But, I’d never considered making it. Although there are recipes out there, I just wasn’t convinced I’d be successful. Besides, I didn’t have an appropriate pan anyway (I thought). Then, earlier this week I was readiing Baker’s Banter. Detour here to explain. Those of you who are bakers will likely know all about King Arthur Flour. I’m a big fan of their products. I do buy the flour sometimes at my local markets, and I order things from their catalog now and then too. They have superior products, both food and non-food items. They test things. They have a test kitchen. And the bakers who work there in the test kitchen maintain this wonderful blog. There are a couple of people (maybe three?) who provide posts for the blog. They include copious photos. Lots of instructions. And usually very fun stories about what they do. If you are a baker, you definitely should read their blog, updated every day or two.
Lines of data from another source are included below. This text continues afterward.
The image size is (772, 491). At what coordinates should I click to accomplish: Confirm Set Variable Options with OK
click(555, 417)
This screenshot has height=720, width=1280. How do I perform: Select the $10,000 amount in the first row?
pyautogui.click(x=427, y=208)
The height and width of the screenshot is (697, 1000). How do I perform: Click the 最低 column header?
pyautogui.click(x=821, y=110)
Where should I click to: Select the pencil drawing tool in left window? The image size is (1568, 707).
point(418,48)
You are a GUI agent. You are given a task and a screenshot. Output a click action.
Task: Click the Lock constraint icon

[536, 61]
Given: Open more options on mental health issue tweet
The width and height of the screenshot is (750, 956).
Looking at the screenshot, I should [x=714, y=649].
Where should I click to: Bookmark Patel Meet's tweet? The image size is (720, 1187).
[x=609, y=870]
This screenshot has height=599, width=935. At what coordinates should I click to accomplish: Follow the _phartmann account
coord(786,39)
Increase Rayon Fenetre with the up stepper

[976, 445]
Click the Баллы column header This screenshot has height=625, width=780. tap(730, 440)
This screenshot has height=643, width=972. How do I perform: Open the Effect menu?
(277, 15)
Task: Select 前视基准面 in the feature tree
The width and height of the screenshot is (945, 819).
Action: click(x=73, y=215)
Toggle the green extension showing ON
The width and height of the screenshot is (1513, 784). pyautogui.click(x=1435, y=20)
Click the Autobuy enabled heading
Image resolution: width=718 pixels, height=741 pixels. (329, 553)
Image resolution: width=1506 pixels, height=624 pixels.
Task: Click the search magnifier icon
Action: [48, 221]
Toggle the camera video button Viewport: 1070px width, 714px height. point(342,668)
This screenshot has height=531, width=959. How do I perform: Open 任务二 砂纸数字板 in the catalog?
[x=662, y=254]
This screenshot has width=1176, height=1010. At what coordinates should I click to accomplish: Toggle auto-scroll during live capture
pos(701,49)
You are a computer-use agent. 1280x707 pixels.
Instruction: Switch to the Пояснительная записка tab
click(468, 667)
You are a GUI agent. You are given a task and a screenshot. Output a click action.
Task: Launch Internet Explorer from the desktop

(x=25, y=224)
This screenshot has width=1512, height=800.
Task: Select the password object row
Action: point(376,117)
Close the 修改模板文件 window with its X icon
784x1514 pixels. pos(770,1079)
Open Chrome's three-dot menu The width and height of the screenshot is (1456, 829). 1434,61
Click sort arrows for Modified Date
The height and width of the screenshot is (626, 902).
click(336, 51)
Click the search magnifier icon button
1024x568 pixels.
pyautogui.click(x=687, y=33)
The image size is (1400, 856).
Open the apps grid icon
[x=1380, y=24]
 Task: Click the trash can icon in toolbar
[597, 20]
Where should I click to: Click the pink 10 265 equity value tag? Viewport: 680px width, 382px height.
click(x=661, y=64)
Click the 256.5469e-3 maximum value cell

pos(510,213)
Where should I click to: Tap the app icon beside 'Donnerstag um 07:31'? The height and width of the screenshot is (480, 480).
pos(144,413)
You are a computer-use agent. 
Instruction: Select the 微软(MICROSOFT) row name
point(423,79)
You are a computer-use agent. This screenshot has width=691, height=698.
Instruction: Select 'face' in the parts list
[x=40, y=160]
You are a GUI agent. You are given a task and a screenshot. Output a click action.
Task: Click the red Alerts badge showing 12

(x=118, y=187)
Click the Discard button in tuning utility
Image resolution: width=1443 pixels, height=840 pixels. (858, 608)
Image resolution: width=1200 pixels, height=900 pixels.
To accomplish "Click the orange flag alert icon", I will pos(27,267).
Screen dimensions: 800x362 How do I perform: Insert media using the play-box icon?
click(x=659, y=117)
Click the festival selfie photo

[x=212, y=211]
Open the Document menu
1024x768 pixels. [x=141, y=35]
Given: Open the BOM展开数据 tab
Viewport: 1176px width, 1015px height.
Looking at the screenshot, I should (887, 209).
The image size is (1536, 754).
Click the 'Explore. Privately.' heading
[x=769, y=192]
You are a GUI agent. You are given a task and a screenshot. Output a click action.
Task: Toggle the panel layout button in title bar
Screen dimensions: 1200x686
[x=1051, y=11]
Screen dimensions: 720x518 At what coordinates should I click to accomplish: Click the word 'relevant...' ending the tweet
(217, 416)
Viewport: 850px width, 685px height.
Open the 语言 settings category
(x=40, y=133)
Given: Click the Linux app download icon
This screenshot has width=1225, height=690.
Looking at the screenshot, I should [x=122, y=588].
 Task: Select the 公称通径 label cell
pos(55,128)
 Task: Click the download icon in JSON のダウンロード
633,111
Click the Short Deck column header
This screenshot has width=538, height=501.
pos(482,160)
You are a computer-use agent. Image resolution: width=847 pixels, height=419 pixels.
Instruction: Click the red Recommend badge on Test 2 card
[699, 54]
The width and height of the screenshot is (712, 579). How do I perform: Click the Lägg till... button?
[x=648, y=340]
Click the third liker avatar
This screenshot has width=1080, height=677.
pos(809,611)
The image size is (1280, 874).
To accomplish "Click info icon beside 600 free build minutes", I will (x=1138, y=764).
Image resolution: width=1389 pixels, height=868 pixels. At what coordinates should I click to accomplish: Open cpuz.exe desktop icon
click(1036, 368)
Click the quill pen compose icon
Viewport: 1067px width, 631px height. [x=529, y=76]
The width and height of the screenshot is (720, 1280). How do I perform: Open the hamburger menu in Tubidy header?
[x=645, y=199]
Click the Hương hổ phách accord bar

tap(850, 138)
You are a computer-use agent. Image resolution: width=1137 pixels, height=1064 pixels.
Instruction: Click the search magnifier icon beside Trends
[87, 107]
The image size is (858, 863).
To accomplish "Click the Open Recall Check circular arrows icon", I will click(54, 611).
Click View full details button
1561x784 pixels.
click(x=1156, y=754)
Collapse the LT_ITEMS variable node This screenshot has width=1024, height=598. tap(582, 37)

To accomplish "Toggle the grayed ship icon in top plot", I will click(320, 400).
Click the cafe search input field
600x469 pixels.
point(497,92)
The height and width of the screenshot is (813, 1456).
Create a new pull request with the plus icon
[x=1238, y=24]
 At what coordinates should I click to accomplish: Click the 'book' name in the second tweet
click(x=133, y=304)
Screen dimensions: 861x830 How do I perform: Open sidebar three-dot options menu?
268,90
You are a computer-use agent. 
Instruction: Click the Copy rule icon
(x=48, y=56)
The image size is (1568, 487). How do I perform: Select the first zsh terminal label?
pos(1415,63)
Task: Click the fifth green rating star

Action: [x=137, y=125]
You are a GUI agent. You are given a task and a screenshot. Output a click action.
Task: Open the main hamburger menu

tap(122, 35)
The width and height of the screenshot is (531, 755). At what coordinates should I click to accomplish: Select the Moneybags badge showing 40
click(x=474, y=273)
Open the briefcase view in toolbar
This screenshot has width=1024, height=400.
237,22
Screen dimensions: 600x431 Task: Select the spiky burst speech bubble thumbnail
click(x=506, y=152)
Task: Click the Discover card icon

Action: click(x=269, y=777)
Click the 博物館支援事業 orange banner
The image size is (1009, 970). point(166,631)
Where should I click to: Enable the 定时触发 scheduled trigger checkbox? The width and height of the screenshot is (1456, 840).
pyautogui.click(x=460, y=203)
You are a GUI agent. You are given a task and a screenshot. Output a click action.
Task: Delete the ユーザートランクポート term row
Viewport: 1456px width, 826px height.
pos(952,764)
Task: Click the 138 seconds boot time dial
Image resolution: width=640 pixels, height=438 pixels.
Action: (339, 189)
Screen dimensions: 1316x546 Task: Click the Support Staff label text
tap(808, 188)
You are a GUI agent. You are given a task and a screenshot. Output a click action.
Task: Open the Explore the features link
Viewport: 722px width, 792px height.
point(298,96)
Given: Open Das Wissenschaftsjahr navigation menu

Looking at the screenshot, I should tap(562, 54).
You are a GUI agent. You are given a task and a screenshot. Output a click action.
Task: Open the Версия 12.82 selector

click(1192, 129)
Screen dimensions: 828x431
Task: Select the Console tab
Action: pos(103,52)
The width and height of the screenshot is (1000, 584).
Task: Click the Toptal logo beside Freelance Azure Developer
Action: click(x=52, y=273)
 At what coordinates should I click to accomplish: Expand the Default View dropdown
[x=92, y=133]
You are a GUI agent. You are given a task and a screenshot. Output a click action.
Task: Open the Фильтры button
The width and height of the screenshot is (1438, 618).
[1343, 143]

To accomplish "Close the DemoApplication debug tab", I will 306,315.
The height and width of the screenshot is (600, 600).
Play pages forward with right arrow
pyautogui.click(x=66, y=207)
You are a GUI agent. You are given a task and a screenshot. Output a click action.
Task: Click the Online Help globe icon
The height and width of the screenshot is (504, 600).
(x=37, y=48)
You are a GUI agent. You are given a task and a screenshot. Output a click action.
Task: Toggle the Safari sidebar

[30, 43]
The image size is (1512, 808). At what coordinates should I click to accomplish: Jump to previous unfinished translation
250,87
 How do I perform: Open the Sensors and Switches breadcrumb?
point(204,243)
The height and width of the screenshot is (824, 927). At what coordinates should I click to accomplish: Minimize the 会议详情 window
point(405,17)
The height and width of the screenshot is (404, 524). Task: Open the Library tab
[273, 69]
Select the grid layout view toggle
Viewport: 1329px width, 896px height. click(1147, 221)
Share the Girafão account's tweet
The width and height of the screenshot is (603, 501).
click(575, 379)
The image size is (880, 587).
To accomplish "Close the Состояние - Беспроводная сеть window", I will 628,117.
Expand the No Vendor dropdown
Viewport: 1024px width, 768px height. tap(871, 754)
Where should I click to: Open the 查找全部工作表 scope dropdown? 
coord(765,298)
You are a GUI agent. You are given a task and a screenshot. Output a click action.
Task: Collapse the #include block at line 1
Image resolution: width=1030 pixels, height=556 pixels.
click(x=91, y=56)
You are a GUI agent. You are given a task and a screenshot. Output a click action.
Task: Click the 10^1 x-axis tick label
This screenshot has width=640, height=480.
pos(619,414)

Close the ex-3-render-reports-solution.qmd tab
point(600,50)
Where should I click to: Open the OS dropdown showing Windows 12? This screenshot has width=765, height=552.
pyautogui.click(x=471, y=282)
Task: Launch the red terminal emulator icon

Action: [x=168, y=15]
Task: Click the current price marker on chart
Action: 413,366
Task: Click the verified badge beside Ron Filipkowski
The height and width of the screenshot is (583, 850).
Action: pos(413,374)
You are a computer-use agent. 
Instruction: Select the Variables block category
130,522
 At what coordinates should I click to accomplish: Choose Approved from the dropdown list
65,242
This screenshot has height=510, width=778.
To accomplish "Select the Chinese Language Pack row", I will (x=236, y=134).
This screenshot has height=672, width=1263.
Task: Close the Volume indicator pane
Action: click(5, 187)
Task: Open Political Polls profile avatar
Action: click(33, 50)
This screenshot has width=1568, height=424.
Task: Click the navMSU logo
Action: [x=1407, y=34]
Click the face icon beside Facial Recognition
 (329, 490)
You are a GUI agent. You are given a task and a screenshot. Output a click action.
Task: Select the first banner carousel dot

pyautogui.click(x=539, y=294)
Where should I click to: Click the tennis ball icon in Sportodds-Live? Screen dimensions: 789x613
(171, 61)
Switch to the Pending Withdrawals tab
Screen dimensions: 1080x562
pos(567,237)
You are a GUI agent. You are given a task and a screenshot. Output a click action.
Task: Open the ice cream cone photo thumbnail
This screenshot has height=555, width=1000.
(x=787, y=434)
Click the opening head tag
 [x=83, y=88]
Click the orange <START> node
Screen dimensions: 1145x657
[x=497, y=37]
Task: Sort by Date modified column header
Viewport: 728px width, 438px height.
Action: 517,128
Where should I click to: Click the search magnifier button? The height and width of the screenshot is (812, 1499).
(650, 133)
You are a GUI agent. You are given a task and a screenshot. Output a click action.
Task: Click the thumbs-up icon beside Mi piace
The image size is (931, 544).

Okay, so I was reading the blog and they did a long, detailed explanation all about panettone bread. How they’d devised the recipe, what works and why. It was a very interesting read, just by itself. Then and there, I decided to try making this – in my old, dented, but trusty tube pan. The King Arthur recipe was for what they called American-Style Panettone (with the fruitcake kinds of fruit). If any of you have been long-time readers of my blog, you already know I detest usual fruitcake. Can’t abide it. I have yet to make my Bishop’s Bread this year (the one that contains walnuts, maraschino cherries and chocolate chips rather than that icky glaceed fruit stuff). Bought the cardboard pans the other day, but haven’t made the bread itself. I will in coming days. But in the write-up about this panettone, they mentioned another recipe they’d worked on for apricot and crystallized ginger panettone. Wow, that sounded good, I thought. The first recipe calls for an ingredient most people won’t have – Fiori de Sicilia. It’s a vanilla-like essence (means flowers of Sicily). I bought a small bottle of it from King Arthur some years ago to make a sugar cookie (that I’ve not blogged about, but I should). If you don’t have it, don’t not make this because of that. Just add a bit more vanilla instead.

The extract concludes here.